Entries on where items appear

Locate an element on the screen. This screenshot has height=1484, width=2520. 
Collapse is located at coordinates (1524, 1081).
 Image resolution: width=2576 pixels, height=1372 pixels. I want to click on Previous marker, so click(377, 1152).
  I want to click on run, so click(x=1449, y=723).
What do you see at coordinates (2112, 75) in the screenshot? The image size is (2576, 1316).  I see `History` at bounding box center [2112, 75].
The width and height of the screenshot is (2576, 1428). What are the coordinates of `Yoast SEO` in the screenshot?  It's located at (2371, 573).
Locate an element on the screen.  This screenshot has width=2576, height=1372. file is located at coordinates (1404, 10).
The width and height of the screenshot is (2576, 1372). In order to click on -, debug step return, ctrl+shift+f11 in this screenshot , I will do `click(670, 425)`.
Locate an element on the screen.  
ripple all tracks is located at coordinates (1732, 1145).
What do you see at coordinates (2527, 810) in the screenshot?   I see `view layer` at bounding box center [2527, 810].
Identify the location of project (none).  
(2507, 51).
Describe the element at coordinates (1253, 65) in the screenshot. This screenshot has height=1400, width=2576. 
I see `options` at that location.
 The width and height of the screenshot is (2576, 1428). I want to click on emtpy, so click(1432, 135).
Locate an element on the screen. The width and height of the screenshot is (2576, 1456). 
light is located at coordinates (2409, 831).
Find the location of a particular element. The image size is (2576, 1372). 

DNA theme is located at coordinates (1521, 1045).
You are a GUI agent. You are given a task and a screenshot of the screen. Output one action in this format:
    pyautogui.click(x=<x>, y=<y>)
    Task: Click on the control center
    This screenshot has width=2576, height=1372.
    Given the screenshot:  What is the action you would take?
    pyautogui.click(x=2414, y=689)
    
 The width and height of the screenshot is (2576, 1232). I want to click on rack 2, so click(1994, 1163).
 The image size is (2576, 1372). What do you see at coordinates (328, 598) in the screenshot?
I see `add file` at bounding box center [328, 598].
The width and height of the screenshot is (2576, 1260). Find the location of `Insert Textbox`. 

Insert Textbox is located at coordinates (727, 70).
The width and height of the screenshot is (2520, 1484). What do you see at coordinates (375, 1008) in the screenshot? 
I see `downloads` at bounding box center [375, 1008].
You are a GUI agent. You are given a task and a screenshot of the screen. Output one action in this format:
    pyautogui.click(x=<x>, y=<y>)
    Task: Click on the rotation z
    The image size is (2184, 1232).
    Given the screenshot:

# WHAT IS EXPECTED:
Please change every "Locate an element" in the entries above to "Find an item", leaving everything else unchanged.

# TASK OUTPUT:
Find an item on the screen. This screenshot has height=1484, width=2520. 
Collapse is located at coordinates (1524, 1081).
 Image resolution: width=2576 pixels, height=1372 pixels. I want to click on Previous marker, so click(377, 1152).
  I want to click on run, so click(x=1449, y=723).
What do you see at coordinates (2112, 75) in the screenshot? The image size is (2576, 1316).  I see `History` at bounding box center [2112, 75].
The width and height of the screenshot is (2576, 1428). What are the coordinates of `Yoast SEO` in the screenshot?  It's located at (2371, 573).
Find an item on the screen.  This screenshot has width=2576, height=1372. file is located at coordinates (1404, 10).
The width and height of the screenshot is (2576, 1372). In order to click on -, debug step return, ctrl+shift+f11 in this screenshot , I will do `click(670, 425)`.
Find an item on the screen.  
ripple all tracks is located at coordinates (1732, 1145).
What do you see at coordinates (2527, 810) in the screenshot?   I see `view layer` at bounding box center [2527, 810].
Identify the location of project (none).  
(2507, 51).
Describe the element at coordinates (1253, 65) in the screenshot. This screenshot has height=1400, width=2576. 
I see `options` at that location.
 The width and height of the screenshot is (2576, 1428). I want to click on emtpy, so click(1432, 135).
Find an item on the screen. The width and height of the screenshot is (2576, 1456). 
light is located at coordinates (2409, 831).
Find the location of a particular element. The image size is (2576, 1372). 

DNA theme is located at coordinates (1521, 1045).
You are a GUI agent. You are given a task and a screenshot of the screen. Output one action in this format:
    pyautogui.click(x=<x>, y=<y>)
    Task: Click on the control center
    This screenshot has width=2576, height=1372.
    Given the screenshot:  What is the action you would take?
    pyautogui.click(x=2414, y=689)
    
 The width and height of the screenshot is (2576, 1232). I want to click on rack 2, so click(1994, 1163).
 The image size is (2576, 1372). What do you see at coordinates (328, 598) in the screenshot?
I see `add file` at bounding box center [328, 598].
The width and height of the screenshot is (2576, 1260). Find the location of `Insert Textbox`. 

Insert Textbox is located at coordinates (727, 70).
The width and height of the screenshot is (2520, 1484). What do you see at coordinates (375, 1008) in the screenshot? 
I see `downloads` at bounding box center [375, 1008].
You are a GUI agent. You are given a task and a screenshot of the screen. Output one action in this format:
    pyautogui.click(x=<x>, y=<y>)
    Task: Click on the rotation z
    The image size is (2184, 1232).
    Given the screenshot:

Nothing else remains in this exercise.